E poi c’era la letteratura: in friulano, più di seicento opere dal Cinquecento a oggi. In sloveno, la voce potente di Alojz Gradnik, che tradusse Dante. In tedesco, gli scritti di Otto von Leitgeb, primo autore a raccontare il Friuli in quella lingua. Ma tutto questo subì una drammatica cesura nel Novecento. Il fascismo vietò l’uso pubblico delle lingue diverse dall’italiano. E nel 1947, il nuovo confine tagliò in due la città, dividendo famiglie, storie, memorie. Fu una ferita profonda.
Eppure Gorizia ha continuato, silenziosamente, a conservare il seme della sua pluralità. Come scriveva lo storico Sergio Tavano, il Goriziano è una “somma inestricabile di componenti”. Non è solo questione di lingue diverse che coesistono, ma di un’identità complessa, fluida, stratificata. Una città europea prima ancora che l’Europa esistesse, come ricordava Graziadio Isaia Ascoli. Non semplicemente “austriaci” o “italiani”: europei. Questa mostra, che consiglio davvero di visitare, non è solo un racconto del passato. È un invito a guardare Gorizia con occhi nuovi. A riscoprire la sua anima plurale in un momento storico in cui la convivenza sembra sempre più difficile. Perché, come ci insegna la storia di questa città, la diversità non è un ostacolo. È una ricchezza da custodire, da raccontare, da vivere.

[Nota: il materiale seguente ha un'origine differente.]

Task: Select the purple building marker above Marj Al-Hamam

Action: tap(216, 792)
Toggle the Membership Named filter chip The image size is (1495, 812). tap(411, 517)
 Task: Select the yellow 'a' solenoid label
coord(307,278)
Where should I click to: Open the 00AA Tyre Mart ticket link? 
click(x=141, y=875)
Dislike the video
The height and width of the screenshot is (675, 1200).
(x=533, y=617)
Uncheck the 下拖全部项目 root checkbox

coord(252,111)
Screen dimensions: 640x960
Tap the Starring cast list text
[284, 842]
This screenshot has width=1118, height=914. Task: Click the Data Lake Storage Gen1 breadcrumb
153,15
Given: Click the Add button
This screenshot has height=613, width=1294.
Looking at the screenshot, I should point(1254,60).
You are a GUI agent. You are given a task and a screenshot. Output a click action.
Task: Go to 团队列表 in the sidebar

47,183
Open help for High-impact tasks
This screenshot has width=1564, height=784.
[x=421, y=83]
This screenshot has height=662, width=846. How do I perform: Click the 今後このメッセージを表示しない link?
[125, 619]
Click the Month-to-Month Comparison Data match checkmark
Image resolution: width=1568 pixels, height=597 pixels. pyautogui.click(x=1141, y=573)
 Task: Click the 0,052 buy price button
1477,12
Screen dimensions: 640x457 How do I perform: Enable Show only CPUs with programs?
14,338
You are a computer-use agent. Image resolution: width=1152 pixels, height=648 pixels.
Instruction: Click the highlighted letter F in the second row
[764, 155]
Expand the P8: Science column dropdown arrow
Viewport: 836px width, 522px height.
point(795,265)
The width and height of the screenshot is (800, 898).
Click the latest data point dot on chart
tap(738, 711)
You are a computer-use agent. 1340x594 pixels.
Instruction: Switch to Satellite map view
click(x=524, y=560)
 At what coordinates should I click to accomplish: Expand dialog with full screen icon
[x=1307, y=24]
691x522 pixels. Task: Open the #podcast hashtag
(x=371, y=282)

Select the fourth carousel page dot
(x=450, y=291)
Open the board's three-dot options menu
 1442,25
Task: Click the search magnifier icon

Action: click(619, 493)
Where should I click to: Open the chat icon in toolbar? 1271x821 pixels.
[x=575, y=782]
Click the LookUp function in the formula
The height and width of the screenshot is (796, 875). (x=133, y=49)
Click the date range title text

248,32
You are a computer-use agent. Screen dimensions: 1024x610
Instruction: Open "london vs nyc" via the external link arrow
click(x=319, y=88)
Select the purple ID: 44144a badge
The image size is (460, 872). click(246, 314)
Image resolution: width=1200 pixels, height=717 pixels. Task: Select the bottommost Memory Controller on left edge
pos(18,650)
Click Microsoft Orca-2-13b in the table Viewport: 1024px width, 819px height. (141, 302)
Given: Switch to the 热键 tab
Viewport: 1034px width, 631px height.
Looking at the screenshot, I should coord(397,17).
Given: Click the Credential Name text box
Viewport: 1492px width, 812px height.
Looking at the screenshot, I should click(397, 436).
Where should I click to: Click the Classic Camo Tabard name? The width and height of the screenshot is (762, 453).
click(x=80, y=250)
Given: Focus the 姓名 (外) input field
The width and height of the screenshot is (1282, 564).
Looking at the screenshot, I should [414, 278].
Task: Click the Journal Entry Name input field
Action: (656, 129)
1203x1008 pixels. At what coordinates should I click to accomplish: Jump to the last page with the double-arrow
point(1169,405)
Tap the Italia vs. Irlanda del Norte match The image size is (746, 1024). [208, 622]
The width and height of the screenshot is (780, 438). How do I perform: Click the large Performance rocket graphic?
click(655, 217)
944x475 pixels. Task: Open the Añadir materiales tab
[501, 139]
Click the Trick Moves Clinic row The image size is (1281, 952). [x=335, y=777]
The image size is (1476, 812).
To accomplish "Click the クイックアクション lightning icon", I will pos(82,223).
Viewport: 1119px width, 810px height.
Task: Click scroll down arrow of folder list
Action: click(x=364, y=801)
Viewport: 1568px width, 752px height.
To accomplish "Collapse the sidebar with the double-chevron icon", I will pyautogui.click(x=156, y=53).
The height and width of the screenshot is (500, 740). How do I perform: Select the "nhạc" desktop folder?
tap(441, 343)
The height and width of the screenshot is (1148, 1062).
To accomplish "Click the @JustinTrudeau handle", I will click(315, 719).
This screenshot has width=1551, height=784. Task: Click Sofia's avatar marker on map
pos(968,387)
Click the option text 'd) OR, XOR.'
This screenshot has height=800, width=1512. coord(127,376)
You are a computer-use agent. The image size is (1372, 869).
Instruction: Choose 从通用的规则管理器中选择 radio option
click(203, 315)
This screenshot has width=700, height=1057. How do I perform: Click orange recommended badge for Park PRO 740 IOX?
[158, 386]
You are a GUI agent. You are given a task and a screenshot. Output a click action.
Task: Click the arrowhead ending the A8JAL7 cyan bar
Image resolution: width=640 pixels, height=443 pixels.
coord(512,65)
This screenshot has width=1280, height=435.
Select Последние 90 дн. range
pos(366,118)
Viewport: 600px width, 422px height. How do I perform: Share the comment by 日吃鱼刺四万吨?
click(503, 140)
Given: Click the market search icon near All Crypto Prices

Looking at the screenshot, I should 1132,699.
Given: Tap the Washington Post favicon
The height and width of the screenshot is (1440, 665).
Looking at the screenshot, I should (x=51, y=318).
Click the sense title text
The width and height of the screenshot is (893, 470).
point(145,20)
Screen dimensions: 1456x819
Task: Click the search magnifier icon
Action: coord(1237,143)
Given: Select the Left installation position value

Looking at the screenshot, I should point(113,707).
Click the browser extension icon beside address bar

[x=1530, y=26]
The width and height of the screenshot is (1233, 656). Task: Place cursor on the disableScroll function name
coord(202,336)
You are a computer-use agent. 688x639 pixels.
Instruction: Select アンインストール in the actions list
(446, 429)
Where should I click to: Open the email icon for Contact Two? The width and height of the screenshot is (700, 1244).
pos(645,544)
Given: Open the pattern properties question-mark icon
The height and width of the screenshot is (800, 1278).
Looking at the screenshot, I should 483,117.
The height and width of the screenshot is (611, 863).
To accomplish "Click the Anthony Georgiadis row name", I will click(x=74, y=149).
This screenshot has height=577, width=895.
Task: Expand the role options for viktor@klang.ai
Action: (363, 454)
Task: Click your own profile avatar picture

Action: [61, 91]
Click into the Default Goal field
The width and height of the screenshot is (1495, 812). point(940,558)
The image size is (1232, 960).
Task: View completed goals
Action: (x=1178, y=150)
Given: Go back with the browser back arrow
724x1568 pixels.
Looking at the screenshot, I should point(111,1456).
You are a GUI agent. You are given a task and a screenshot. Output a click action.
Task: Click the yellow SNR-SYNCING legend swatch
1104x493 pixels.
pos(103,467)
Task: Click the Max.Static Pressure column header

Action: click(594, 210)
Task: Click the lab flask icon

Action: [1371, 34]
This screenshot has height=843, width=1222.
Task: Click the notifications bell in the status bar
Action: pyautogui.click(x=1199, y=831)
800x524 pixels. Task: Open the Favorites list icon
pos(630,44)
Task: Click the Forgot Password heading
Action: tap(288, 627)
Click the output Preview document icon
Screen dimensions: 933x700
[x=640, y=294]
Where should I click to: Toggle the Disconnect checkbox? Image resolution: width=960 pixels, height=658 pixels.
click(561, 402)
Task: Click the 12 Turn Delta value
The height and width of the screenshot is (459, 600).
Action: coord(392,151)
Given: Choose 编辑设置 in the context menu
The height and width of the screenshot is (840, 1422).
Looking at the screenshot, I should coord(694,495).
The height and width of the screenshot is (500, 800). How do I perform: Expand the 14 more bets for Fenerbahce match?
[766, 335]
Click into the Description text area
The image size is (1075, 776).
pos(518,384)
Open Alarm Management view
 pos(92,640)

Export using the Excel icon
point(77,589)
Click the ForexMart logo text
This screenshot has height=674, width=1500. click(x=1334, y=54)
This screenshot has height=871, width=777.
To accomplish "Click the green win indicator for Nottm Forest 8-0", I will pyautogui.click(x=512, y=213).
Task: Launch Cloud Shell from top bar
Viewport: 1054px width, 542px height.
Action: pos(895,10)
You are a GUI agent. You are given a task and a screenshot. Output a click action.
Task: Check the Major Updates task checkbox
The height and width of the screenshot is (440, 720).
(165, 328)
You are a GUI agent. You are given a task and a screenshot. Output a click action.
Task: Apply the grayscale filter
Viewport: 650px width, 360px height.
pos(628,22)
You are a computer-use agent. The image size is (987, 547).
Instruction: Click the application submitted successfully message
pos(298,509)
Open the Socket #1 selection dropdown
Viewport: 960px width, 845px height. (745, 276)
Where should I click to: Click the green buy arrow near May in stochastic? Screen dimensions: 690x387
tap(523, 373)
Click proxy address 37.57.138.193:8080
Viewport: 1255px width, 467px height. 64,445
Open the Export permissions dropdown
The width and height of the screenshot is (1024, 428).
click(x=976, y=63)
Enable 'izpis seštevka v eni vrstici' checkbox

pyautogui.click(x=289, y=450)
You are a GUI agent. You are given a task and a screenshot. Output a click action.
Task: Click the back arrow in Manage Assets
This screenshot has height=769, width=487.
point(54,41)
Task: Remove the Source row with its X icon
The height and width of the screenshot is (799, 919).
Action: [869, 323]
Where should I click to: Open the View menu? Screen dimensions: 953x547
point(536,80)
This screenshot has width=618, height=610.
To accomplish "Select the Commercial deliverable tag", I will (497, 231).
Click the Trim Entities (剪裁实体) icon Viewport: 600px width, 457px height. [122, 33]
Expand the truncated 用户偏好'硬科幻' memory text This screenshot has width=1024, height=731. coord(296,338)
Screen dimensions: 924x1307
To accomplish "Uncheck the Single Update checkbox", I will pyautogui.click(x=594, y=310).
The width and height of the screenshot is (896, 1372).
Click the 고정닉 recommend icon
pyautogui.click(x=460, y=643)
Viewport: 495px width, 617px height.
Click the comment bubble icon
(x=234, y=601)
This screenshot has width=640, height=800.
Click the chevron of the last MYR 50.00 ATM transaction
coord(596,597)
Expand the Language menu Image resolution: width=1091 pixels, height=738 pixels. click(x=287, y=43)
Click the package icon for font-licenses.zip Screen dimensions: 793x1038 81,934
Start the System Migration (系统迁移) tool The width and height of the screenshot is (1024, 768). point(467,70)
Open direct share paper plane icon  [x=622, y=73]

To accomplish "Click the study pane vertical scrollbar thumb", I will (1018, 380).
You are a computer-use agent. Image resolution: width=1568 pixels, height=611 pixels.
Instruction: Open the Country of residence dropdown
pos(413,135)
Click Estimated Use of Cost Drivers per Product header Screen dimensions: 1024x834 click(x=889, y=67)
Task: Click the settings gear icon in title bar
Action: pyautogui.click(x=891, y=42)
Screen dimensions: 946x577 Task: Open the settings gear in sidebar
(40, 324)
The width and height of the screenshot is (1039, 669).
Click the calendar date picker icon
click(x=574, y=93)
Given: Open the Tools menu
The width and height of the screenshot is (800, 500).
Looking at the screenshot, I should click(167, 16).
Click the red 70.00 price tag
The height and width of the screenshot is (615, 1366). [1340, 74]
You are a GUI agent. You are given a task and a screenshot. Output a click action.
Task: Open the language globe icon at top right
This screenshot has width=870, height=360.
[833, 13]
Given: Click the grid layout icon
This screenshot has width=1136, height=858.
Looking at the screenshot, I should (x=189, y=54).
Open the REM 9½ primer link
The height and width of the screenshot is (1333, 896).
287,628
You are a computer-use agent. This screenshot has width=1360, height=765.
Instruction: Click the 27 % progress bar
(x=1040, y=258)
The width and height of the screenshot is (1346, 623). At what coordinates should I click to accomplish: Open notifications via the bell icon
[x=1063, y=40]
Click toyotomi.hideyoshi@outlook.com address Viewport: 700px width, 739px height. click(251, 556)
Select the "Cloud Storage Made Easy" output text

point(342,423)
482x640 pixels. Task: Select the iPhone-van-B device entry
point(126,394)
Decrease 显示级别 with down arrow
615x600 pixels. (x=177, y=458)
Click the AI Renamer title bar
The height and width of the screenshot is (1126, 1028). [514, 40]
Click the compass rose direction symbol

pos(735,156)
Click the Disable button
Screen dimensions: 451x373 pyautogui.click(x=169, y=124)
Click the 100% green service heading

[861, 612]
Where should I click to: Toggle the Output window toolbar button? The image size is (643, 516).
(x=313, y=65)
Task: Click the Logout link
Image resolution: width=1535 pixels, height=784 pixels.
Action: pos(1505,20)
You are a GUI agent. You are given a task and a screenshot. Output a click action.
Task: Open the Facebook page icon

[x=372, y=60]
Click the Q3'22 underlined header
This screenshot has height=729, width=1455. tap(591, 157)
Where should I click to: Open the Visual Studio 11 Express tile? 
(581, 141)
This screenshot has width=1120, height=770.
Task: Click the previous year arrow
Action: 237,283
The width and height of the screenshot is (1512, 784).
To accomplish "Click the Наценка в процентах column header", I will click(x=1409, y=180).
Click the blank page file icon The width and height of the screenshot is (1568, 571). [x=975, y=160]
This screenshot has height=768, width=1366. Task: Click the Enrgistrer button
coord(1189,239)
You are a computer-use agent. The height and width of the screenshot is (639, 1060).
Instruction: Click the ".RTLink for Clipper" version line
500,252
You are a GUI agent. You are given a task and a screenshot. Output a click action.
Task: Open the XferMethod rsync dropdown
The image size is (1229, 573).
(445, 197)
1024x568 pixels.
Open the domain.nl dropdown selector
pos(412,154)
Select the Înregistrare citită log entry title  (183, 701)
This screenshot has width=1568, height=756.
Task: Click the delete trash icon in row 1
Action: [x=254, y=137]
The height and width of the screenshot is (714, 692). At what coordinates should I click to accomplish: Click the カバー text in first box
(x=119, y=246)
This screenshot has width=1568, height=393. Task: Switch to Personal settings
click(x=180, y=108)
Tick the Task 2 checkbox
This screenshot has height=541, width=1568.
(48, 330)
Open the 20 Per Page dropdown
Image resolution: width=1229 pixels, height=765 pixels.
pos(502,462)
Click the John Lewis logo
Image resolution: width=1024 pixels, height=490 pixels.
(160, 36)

P.S.: La mostra alla Filologica Friulana in via Ascoli 1 è aperta al pubblico e merita davvero una visita. Ci sono pannelli, documenti, libri e storie che raccontano un’altra Gorizia – più profonda, più vera. Io ci sono stata, e ne sono uscita con una domanda in testa: E se il futuro passasse proprio da qui, da una città che ha saputo far dialogare le differenze?